**Prompt:** Copy every line from the records that holds the word "agent".

**Supplied information:**
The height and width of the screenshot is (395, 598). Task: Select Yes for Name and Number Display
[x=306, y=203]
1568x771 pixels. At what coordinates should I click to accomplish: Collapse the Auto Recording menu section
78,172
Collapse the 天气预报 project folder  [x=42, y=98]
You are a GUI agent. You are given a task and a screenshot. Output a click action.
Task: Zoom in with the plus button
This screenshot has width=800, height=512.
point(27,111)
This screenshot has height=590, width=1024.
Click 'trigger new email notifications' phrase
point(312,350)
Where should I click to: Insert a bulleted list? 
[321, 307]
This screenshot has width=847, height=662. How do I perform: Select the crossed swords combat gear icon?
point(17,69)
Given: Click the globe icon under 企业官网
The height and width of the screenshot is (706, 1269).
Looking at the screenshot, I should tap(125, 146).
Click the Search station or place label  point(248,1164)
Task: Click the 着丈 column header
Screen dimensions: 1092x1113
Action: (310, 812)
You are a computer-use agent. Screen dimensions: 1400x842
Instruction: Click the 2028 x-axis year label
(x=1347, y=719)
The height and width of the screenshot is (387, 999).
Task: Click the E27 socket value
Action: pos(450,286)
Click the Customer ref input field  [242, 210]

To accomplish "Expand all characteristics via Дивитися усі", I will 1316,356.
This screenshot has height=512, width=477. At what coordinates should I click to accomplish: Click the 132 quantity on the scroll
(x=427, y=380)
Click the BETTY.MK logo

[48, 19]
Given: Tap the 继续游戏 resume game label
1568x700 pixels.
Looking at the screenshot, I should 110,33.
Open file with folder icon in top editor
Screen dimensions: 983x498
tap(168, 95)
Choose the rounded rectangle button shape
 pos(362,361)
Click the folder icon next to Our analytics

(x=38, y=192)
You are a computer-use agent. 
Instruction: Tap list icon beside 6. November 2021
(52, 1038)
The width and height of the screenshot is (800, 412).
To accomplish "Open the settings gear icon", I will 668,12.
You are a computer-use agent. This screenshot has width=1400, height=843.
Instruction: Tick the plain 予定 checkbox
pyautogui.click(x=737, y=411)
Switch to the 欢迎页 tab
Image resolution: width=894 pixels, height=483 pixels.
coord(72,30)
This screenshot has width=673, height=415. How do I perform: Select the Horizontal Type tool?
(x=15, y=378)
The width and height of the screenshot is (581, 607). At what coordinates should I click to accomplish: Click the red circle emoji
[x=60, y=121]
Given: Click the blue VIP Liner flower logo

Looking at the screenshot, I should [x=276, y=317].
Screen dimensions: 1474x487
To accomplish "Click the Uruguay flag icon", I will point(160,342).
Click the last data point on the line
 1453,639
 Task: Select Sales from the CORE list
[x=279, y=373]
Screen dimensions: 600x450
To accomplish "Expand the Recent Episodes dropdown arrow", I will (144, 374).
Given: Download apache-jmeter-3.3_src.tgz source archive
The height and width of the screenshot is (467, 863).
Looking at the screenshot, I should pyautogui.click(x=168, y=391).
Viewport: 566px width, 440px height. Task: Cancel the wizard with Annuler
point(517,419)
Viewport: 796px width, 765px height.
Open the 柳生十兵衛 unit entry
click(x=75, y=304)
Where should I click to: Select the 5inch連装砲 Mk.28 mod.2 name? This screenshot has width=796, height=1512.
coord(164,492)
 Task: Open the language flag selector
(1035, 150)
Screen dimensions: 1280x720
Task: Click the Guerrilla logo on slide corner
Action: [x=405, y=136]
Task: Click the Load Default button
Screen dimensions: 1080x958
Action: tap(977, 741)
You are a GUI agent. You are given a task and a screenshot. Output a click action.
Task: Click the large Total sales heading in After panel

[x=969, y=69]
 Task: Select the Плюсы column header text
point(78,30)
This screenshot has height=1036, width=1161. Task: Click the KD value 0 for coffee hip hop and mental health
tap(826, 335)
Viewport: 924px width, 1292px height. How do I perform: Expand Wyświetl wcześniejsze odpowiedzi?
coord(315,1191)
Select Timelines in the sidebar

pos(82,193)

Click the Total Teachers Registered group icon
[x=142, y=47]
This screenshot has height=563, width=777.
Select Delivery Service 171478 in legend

**Answer to this problem:**
You are a GUI agent. You are given a task and a screenshot. Output a click action.
You are a computer-use agent. Screen dimensions: 1400x842
You are a computer-use agent. 
You are a computer-use agent. This screenshot has width=1400, height=843.
You are a GUI agent. You are given a task and a screenshot. Output a click action.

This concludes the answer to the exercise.